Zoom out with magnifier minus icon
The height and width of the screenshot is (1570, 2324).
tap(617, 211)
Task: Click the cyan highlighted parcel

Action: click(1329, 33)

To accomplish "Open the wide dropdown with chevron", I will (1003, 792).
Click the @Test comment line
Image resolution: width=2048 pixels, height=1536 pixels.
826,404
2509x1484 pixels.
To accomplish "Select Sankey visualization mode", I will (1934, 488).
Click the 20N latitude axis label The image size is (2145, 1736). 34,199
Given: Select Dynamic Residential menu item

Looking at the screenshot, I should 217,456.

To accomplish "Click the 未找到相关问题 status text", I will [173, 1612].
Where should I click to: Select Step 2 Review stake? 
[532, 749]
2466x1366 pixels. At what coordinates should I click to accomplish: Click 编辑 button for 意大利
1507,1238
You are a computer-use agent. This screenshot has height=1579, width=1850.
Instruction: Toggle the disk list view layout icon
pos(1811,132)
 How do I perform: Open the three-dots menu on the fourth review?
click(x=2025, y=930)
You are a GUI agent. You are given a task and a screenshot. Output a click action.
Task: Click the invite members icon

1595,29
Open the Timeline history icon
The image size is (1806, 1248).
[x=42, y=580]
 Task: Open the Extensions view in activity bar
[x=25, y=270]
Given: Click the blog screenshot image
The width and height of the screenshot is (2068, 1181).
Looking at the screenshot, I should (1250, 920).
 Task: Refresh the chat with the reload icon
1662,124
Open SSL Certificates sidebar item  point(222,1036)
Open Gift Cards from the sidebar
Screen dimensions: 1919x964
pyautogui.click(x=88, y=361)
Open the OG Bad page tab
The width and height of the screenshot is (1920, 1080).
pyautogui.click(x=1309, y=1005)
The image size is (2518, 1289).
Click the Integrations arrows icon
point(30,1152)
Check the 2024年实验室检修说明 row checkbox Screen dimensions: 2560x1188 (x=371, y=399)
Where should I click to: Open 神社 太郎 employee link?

### Exercise objective
Look above for the line containing "2466x1366 pixels. At". Return it and each line after it exactly, through the last line, and nothing more.

### Exercise solution
2466x1366 pixels. At what coordinates should I click to accomplish: Click 编辑 button for 意大利
1507,1238
You are a computer-use agent. This screenshot has height=1579, width=1850.
Instruction: Toggle the disk list view layout icon
pos(1811,132)
 How do I perform: Open the three-dots menu on the fourth review?
click(x=2025, y=930)
You are a GUI agent. You are given a task and a screenshot. Output a click action.
Task: Click the invite members icon

1595,29
Open the Timeline history icon
The image size is (1806, 1248).
[x=42, y=580]
 Task: Open the Extensions view in activity bar
[x=25, y=270]
Given: Click the blog screenshot image
The width and height of the screenshot is (2068, 1181).
Looking at the screenshot, I should (1250, 920).
 Task: Refresh the chat with the reload icon
1662,124
Open SSL Certificates sidebar item  point(222,1036)
Open Gift Cards from the sidebar
Screen dimensions: 1919x964
pyautogui.click(x=88, y=361)
Open the OG Bad page tab
The width and height of the screenshot is (1920, 1080).
pyautogui.click(x=1309, y=1005)
The image size is (2518, 1289).
Click the Integrations arrows icon
point(30,1152)
Check the 2024年实验室检修说明 row checkbox Screen dimensions: 2560x1188 (x=371, y=399)
Where should I click to: Open 神社 太郎 employee link?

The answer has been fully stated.